*WHAT THIS TASK INVOLVES:* Reproduce the passage on appreciating life word for word, starting at "Brenda shared with" and ending at "the descending sun.".

*READING TEXT:*

= Beginning of Section =

Eye - 03 March 2017
From appreciating life to minute particulars
Appreciating life
A visit to a friend prompted Brenda Claxton, of Bath Meeting, and her husband Ted to take to heart an uplifting suggestion.
Brenda shared with Eye that: ‘Each evening before bed we sit and describe three things that have uplifted us during the day.
‘They turn out to be simple things like: seeing the birds feeding on the nuts outside the kitchen window, the sparrows squabbling; walking our large black dog Marcus on the cold frosty ground, watching as he chased around full of energy and enthusiasm; or the glorious sunsets we have had recently, mesmerized as the huge red sun slowly sank below the horizon and then the sky filled with irrigated cloud formations, reflecting the light of the descending sun.
‘Also practical things like the delicious mushroom soup I made for lunch and sitting beside the fire watching the flames. I often think when I cook and make bread, combining a variety of disparate ingredients to produce something completely different, I am partaking in a miracle. Last evening Ted was completely stuck, and then he remembered eating the black grapes, and I can still myself taste them in my mouth, even though it was not my suggestion.

= End of Section =

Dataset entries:
= Beginning of Section =

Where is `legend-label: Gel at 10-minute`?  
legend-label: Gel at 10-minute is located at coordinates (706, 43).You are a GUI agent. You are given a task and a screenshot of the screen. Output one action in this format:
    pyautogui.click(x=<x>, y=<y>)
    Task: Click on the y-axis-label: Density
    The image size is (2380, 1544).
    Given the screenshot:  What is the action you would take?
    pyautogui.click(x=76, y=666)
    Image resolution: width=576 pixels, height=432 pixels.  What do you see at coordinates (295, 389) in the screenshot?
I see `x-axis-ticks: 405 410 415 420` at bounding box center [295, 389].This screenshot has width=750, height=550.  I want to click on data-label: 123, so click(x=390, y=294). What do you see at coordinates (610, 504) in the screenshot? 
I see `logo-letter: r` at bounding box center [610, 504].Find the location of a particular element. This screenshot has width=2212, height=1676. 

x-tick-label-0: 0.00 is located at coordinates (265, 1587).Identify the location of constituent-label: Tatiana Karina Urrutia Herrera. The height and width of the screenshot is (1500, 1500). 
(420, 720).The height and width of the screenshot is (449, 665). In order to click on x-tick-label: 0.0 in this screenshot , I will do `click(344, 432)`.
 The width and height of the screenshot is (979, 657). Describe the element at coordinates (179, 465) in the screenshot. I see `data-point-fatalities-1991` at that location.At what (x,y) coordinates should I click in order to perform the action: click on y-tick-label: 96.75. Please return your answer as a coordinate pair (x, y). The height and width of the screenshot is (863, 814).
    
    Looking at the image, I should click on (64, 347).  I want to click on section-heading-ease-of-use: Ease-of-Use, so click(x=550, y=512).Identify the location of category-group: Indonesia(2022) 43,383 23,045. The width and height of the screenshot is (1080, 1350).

= End of Section =

*FINISHED EXERCISE:*
Brenda shared with Eye that: ‘Each evening before bed we sit and describe three things that have uplifted us during the day.
‘They turn out to be simple things like: seeing the birds feeding on the nuts outside the kitchen window, the sparrows squabbling; walking our large black dog Marcus on the cold frosty ground, watching as he chased around full of energy and enthusiasm; or the glorious sunsets we have had recently, mesmerized as the huge red sun slowly sank below the horizon and then the sky filled with irrigated cloud formations, reflecting the light of the descending sun.